4. Water Filtration Systems:

Certain walter filtrations systems can remove nearly all PFAS from your drinking water. It’s important to find a filter that is certified to meet or exceed the EPA’s drinking water standards

The main certification programs accredited by the American National Standards Institute (ANSI) include: 

  • NSF Water Treatment Device Certification Program
  • Underwriters Laboratories
  • Water Quality Association

Changing out your water filter according to the manufacturer’s instructions will also be key in reducing PFAS in your drinking water supply.

5. Natural Fabrics and Clothing

When possible, steer clear of fabrics labeled as “water-proof” or “stain-resistant.” These fabrics, sometimes branded as “Teflon” or “Gore-Tex,” typically use forever chemicals to repel water and oil. Instead, choose fabrics made from natural materials.

6. Minimize Use of Fast Food Packaging

Food packaging is a notorious source of forever chemicals. Given their prevalence, avoid fast food packaging like disposable containers and bakery bags when possible. 

Advocating for Regulation and Change:

There is a growing recognition of the urgency to regulate and sunset the use of forever chemicals where possible. Organizations at all levels, including the government, environmental organizations, and citizen groups are taking proactive steps to initiate change. Globally, certain countries and regions are phasing in stricter regulations on the production and use of forever chemicals, especially as it pertains to manufacturing, textiles, and firefighting materials.
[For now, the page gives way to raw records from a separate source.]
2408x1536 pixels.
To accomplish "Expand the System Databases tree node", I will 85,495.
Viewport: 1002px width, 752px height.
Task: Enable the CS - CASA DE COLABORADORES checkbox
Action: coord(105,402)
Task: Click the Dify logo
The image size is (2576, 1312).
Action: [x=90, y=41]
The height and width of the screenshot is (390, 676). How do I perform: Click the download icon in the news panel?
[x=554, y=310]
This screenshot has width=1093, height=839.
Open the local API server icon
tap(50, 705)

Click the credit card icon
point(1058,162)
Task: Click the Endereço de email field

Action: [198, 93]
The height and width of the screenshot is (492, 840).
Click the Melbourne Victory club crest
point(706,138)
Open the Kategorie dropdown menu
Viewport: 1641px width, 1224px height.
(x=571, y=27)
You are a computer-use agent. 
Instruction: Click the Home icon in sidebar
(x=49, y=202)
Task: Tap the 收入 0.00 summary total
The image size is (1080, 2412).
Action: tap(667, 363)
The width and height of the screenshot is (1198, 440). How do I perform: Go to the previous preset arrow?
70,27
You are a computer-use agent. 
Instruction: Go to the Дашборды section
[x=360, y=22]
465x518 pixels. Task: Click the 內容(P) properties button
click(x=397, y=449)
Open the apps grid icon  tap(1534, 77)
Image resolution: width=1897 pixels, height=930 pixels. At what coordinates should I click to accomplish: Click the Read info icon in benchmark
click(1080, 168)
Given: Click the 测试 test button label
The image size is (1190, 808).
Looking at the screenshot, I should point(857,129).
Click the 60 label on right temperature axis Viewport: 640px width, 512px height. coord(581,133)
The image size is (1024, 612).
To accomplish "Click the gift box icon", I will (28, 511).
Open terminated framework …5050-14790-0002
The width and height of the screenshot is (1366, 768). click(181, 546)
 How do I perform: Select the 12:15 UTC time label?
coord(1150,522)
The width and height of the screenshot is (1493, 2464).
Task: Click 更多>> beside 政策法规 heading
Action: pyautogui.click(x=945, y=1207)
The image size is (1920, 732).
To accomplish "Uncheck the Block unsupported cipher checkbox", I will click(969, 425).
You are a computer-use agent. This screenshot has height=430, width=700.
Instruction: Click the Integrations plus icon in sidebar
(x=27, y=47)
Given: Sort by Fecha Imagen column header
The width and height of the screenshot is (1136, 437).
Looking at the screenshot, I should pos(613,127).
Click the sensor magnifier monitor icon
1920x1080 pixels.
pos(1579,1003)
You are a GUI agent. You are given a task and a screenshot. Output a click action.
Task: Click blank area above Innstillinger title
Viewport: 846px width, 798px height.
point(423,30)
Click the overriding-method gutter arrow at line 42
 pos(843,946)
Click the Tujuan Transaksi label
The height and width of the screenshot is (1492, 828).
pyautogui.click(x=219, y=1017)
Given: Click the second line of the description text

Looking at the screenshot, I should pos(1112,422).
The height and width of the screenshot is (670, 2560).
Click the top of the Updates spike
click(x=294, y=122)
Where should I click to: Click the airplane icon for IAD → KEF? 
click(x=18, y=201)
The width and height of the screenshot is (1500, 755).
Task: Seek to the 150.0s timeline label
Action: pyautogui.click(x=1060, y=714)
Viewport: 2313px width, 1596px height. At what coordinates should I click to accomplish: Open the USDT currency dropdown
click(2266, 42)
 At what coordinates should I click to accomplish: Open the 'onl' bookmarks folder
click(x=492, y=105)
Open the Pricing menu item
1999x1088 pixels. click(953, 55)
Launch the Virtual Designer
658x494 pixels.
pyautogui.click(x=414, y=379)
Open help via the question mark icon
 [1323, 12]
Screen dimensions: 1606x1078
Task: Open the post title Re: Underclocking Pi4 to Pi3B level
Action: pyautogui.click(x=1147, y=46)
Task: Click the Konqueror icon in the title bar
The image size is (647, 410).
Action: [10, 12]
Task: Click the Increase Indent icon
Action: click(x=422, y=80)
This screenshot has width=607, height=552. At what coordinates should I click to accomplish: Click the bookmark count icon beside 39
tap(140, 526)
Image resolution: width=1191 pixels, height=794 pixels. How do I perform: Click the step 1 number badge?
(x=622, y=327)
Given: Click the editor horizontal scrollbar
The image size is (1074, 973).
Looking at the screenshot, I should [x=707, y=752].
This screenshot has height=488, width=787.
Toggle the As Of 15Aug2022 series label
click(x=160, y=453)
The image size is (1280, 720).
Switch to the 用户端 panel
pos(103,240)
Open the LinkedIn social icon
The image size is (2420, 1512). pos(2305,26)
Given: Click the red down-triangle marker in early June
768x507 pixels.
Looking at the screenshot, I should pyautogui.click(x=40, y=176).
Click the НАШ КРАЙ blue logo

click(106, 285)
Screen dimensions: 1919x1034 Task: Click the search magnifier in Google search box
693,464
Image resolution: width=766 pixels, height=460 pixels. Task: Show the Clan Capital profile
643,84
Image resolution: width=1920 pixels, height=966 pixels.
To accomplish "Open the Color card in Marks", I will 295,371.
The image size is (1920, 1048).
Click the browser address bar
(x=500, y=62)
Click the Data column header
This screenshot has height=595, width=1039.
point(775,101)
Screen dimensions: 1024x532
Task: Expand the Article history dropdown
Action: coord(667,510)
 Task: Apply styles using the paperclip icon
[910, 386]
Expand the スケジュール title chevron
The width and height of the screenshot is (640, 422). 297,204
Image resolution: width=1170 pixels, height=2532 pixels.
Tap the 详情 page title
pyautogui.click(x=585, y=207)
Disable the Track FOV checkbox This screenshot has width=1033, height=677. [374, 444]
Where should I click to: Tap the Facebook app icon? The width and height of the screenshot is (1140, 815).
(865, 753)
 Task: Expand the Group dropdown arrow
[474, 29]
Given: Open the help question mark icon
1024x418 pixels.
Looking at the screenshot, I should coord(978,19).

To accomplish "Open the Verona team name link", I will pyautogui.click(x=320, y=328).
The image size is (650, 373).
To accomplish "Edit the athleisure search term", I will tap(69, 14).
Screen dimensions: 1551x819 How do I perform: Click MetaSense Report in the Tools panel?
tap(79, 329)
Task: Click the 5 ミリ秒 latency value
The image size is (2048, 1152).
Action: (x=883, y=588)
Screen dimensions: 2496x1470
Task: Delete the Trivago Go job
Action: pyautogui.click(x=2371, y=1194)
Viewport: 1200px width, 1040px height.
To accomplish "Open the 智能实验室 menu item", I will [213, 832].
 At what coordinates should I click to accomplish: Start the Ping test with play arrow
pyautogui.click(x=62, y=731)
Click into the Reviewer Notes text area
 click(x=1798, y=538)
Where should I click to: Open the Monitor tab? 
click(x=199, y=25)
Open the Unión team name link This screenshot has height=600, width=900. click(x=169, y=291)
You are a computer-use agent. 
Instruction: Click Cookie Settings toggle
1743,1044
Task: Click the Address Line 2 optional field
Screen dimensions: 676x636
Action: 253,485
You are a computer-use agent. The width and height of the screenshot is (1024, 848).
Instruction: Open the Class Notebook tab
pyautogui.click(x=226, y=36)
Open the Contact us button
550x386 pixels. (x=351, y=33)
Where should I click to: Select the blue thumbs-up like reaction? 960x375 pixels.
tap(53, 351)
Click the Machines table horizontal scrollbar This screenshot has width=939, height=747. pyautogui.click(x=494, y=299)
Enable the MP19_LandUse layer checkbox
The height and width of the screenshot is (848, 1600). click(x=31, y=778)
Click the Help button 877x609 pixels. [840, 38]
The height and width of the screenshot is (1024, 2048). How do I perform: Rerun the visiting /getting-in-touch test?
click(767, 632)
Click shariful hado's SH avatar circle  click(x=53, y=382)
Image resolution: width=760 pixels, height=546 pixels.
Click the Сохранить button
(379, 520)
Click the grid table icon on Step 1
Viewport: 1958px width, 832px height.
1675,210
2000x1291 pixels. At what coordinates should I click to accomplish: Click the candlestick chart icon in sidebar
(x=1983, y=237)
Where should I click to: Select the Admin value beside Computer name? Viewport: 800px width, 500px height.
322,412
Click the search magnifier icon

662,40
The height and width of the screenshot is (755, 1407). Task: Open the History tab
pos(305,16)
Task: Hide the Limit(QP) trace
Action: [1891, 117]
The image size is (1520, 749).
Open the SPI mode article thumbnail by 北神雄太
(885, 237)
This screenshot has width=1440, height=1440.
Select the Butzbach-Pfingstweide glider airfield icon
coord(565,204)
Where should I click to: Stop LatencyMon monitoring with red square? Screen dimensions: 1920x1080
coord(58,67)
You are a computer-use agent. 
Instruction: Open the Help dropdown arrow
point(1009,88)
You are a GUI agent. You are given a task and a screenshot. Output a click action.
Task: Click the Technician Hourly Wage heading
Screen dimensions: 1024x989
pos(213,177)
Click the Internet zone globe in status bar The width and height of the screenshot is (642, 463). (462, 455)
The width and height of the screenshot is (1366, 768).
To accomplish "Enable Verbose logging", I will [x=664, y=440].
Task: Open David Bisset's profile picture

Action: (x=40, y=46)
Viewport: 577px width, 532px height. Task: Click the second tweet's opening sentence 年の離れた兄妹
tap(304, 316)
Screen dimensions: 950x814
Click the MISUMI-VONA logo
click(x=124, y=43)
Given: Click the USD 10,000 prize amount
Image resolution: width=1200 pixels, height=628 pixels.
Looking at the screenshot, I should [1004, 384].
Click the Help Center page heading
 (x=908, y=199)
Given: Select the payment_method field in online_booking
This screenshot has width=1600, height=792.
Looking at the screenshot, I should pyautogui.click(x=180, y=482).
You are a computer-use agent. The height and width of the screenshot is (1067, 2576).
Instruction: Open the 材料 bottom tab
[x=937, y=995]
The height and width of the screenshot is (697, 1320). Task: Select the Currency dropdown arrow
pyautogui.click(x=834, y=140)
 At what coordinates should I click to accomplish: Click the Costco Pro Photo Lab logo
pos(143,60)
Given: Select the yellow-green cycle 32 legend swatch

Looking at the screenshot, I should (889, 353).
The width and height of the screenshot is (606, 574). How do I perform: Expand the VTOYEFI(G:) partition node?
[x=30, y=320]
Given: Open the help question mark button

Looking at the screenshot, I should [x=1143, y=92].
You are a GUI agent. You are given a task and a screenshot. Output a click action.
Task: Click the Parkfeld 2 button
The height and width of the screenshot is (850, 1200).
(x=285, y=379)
Collectively, consumers want transparent labeling of products containing PFAS to further minimize exposure. Moreover, consumers and non-profits are pressuring companies to find and use safer alternatives to forever chemicals in their products. 

Additionally, you can stay informed about local and national regulations related to PFAS by becoming involved with organizations and advocacy groups working on PFAS-related issues.

Together, these initiatives are vital steps toward minimizing PFAS exposure and protecting both human health and the environment.

Conclusion

Forever chemicals have raised significant concerns related to their permanence and potential health risks. Although everyday products commonly contain them, taking steps to reduce your exposure to PFAS can help protect your health. Moreover, it can help minimize the release of forever chemicals into the environment. By implementing lifestyle changes, you can lessen your exposure and contribute to a cleaner planet. Stay informed and take action to avoid forever chemicals.